De alguna manera, este argumento tan patético parece débil. En la parábola, quien pide tenía el poder
de molestar al vecino egoísta y no dejarlo dormir. En la vida cotidiana, el discípulo que está siendo
probado y requiere consuelo de Jesús podría responder: «¿cómo puedo yo molestar a Dios, que mora en
las alturas, en dicha imperturbable, fuera de mi alcance?» Es muy factible que del sutil espíritu de
desaliento surja esta objeción, la cual no es frívola, pero en realidad no existe analogía en este punto.
Podemos fastidiar a alguna persona, como al amigo mezquino que estaba descansando o al juez injusto,
pero es imposible irritar a Dios. La parábola no sugiere la verdadera explicación de la demora divina o
del éxito final de la importunidad. Solo demuestra, por medio de una situación doméstica, que sea cual
fuere la causa de la demora, la aparente negación no es la respuesta final y por lo tanto, no constituye
una buena razón para dejar de pedir.
¿Qué camino debe seguirse entonces? Debemos recurrir a la fuerte aseveración de Jesús al finalizar la
parábola: «Y yo os digo: pedid y se os dará; buscad, y hallaréis; llamad, y se os abrirá.» Aun aquellos
que dudan que la oración sea razonable debido a la constancia de las leyes de la naturaleza y a la
inmutabilidad de los propósitos divinos, pueden confiar en la afirmación de Cristo de que la oración no
es en vano, tanto por el pan de cada día como por asuntos más elevados. Es posible que tales personas
desprecien la parábola por parecerles infantil, o digan que aplica crudos sentimientos humanos a la
divinidad, pero no pueden, de ninguna manera, despreciar las declaraciones deliberadas de aquel a
quien ellos consideran el más sabio y mejor de los hombres.
La bondad de Dios
El segundo argumento empleado por Jesús para instar a la perseverancia en la oración es la apelación a
un absurdo. Quien piense que Dios se niega a escuchar las oraciones de sus hijos, o, peor aun, que se
burlaría de ellos dándoles algo superficialmente parecido a lo que le han pedido, o les causaría una
amarga decepción cuando descubrieran el engaño, está infiriendo que él es tan malo como el más
depravado de los hombres.
La fuerza de este argumento es que el hombre promedio no es diabólico, y solo un espíritu diabólico de
maldad podría inducir a un padre a burlarse del sufrimiento de un niño o a darle, en forma deliberada,
substancias llenas de daño mortal. Si los padres terrenales, aunque malos en muchos aspectos, dan a sus
hijos solo buenas dádivas (a su criterio) y se muestran horrorizados ante cualquier otro trato, ¿es
posible pensar que el Ser Divino, la Providencia, actuaría de una forma solo adjudicable a los
demonios?
Por el contrario, lo que es apenas posible en el hombre, en Dios no es ni remotamente viable. Con toda
seguridad él solo dará dádivas buenas a sus hijos cuando se lo pidan y hasta dará su mejor regalo, aquel
que sus verdaderos hijos desean por sobre todas las cosas: el Espíritu Santo, el que ilumina y santifica.
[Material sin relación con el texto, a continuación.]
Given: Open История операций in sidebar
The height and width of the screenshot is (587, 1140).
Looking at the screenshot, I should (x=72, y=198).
Por tanto, otra vez les digo: «Pidan, y se les dará; busquen, y hallarán; llamen, y se les abrirá.»
Sin embargo, el hecho de que Cristo presente casos como el de una piedra entregada en vez de pan, una
serpiente en lugar de un pez o un escorpión por un huevo, implica que, algunas veces, pareciera que
Dios tratara así a sus hijos. De hecho, así pensaron los Doce en cuanto a uno de los temas que les
interesaba, la restauración del reino de Israel. Su experiencia ilustra esta verdad: cuando Aquel que
escucha la oración parece tratar a sus siervos en forma anormal, es porque ellos no han entendido la
naturaleza del bien ni saben lo que están pidiendo. Pidieron una piedra pensando que era pan y en
consecuencia, el verdadero pan les parece una piedra. Pidieron una sombra pensando que era una
sustancia y como resultado, la sustancia parece una sombra. El reino por el que los Doce oraban era una
sombra, de modo que cuando Jesús fue ejecutado quedaron decepcionados y desesperados: el huevo de
la esperanza que su preciada imaginación había estado incubando dio a luz al escorpión de la cruz, e
imaginaron que Dios se había burlado de ellos y los había engañado.
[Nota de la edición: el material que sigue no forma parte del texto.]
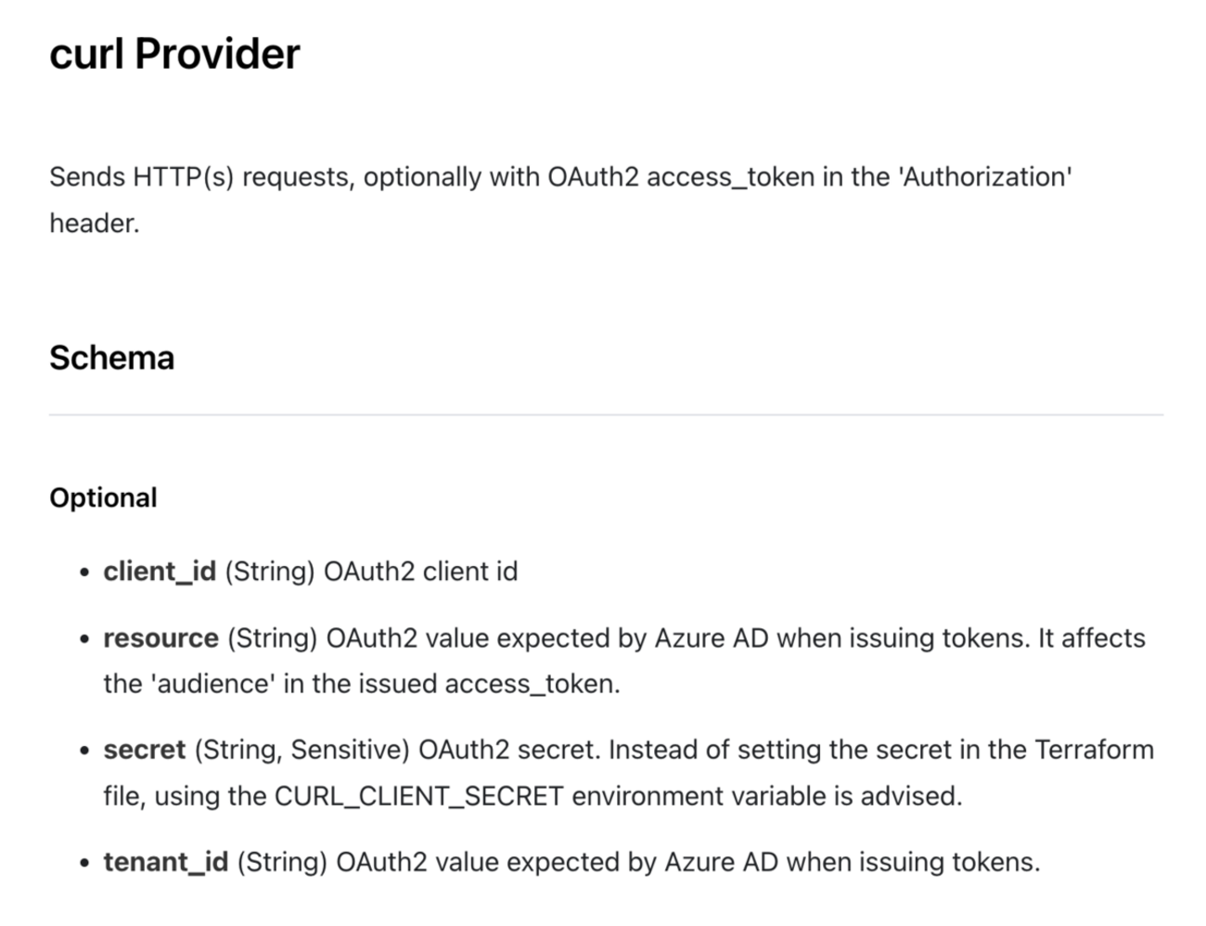Click the horizontal divider under Schema
Image resolution: width=1206 pixels, height=926 pixels.
[x=606, y=415]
Sin embargo, pudieron ver luego que Dios era fiel y bueno, que se habían engañado a sí mismos y que
todo lo que Cristo les había dicho se había cumplido. Todos los que esperan en Dios al final hacen un
descubrimiento similar y juntos testifican: «Bueno es Jehová a los que en él esperan, al alma que le
busca» (Lm 3.25).
Juan 15:7-8,16: "Si permanecéis en mí, y mis palabras permanecen en vosotros, pedid lo
que queráis y os será hecho. En esto es glorificado mi Padre, en que deis mucho fruto, y así
probéis que sois mis discípulos... Vosotros no me escogisteis a mí, sino que yo os escogí a
vosotros, y os designé para que vayáis y deis fruto, y que vuestro fruto permanezca; para
que todo lo que pidáis al Padre en mi nombre os lo conceda”.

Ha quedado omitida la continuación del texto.